Autant en disperse le vent
Texte : Gabi
Illustration : Oyana Mar
Ils s’étaient donné rendez-vous, le dimanche suivant la crémation, pour aller disperser les cendres du défunt en haut d’une colline qui dominait le quartier de son enfance et d’où il aimait tant admirer la vue sur la ville, les montagnes et la mer. Il ne manquait jamais le défilé qui y avait lieu chaque année, en commémoration d’une bataille dont les habitants de la ville furent victorieux. Bref, c’était sa colline et c’est tout naturellement à elle qu’ils se devaient de le confier pour l’éternité.

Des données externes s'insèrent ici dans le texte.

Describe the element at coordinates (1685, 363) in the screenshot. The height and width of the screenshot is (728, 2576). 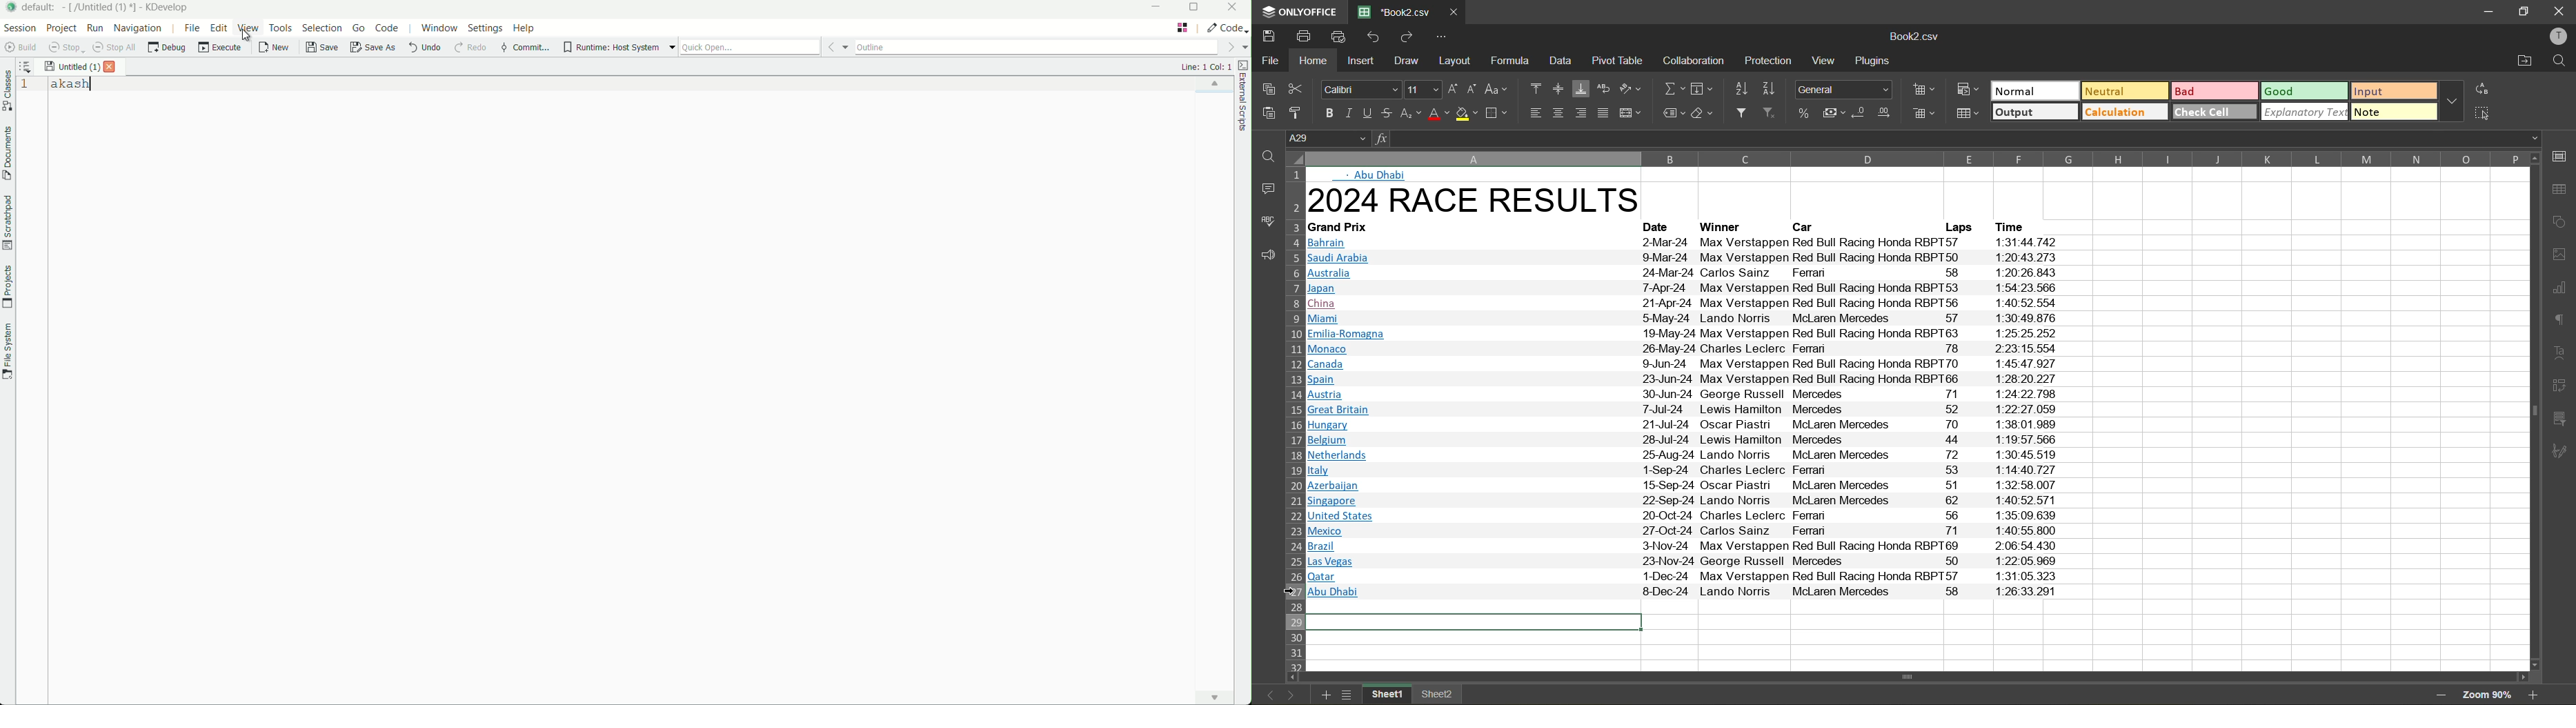
I see `text info` at that location.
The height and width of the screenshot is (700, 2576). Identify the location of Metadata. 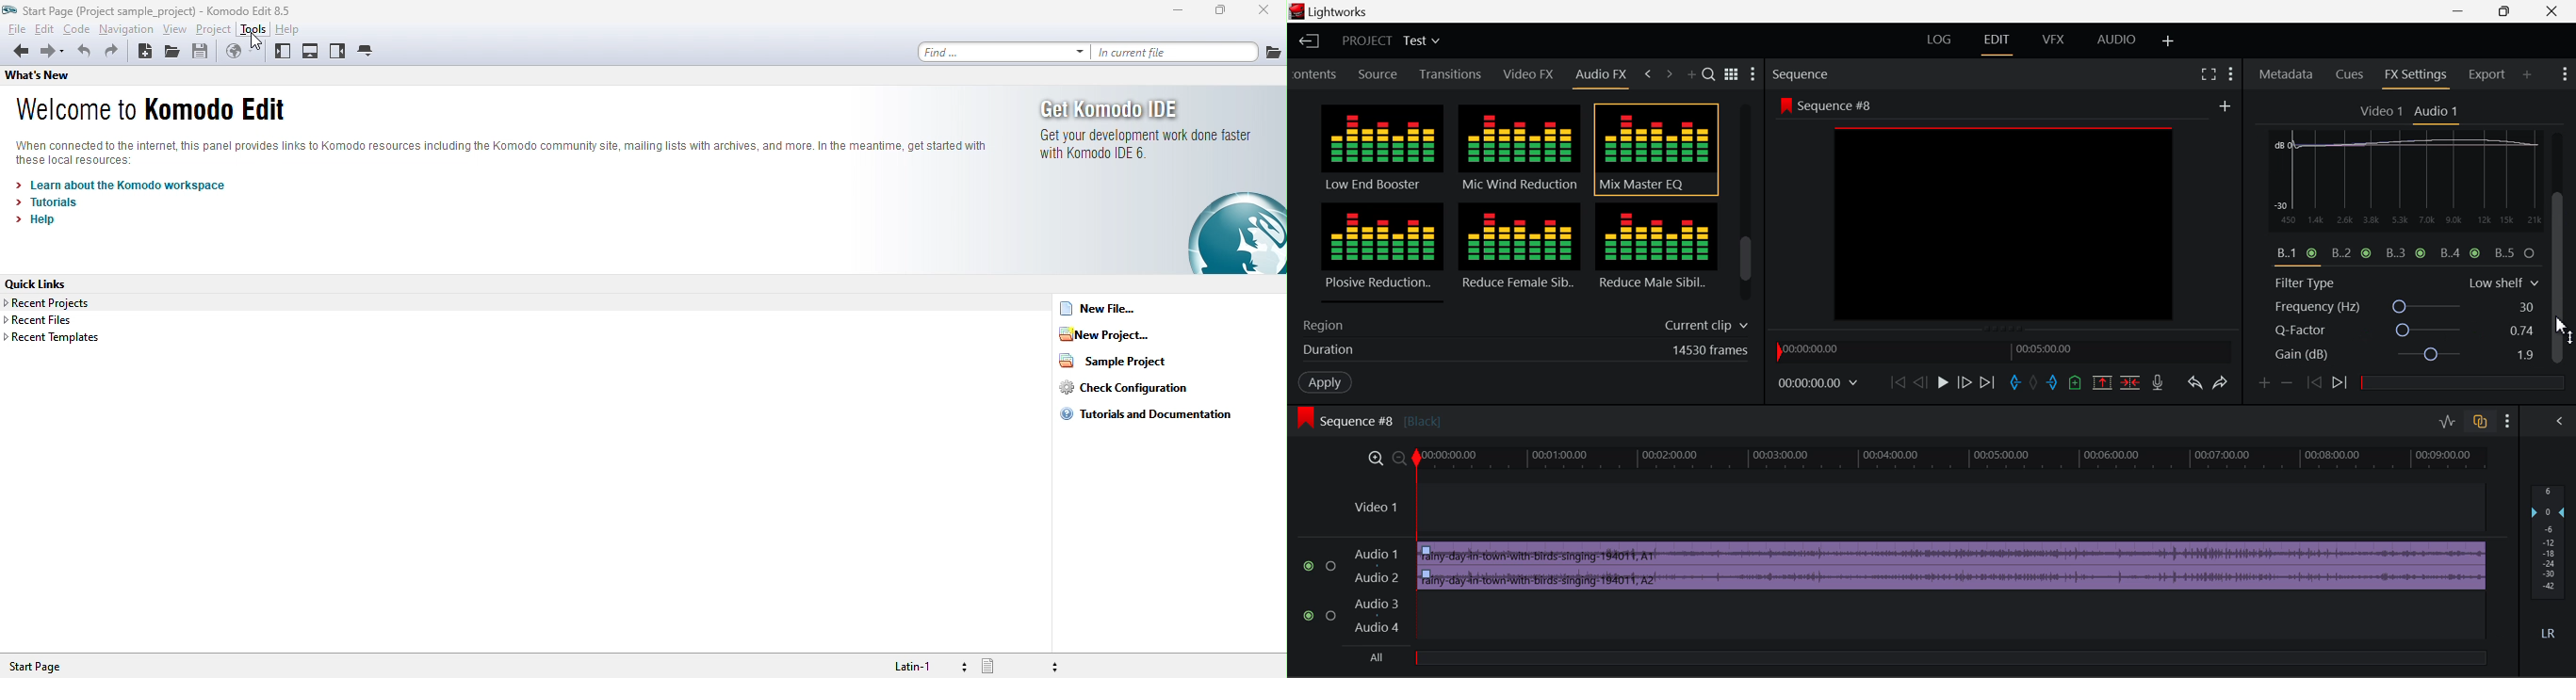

Lorsque tout le monde fut réuni sur le parking, un des oncles se chargea de porter l’urne puis le groupe se mit en marche vers le sommet, par un petit sentier. Le silence timide du départ fit place à toutes sortes de conversations sur les enfants, le travail, les projets, comme pour compenser le deuil par l’évocation de la vie. Les circonstances réunissaient à nouveau la famille, et cela apportait une chaleur bien venue.
Une fois parvenu à l’ermitage, tout le monde se rassembla en cercle, au milieu d’une petite prairie qui se trouvait un peu à l’écart. Le moment du dernier adieu était arrivé. Dans un silence solennel, le fils aîné prit l’urne, l’ouvrit puis la leva tout en la basculant un peu en avant. Chacun s’attendait à voir l’air alentour soudain rempli de paillettes qui se disperseraient en un mouvement léger, accompagnant l’âme du disparu dans son voyage vers le ciel. Mais, tout occupés à leurs bavardages pendant la promenade, ils n’avaient pas fait attention à un détail d’importance. Ce jour-là il n’y avait pas un souffle d’air, pas une seule feuille qui ne bouge dans les arbres. Le vent n’était pas au rendez-vous. Alors les cendres tombèrent lourdement à leurs pieds, sombres et froides comme le plomb, les ramenant brutalement à la dure réalité de la mort : triste, insoutenable, et dénuée de toute forme de poésie.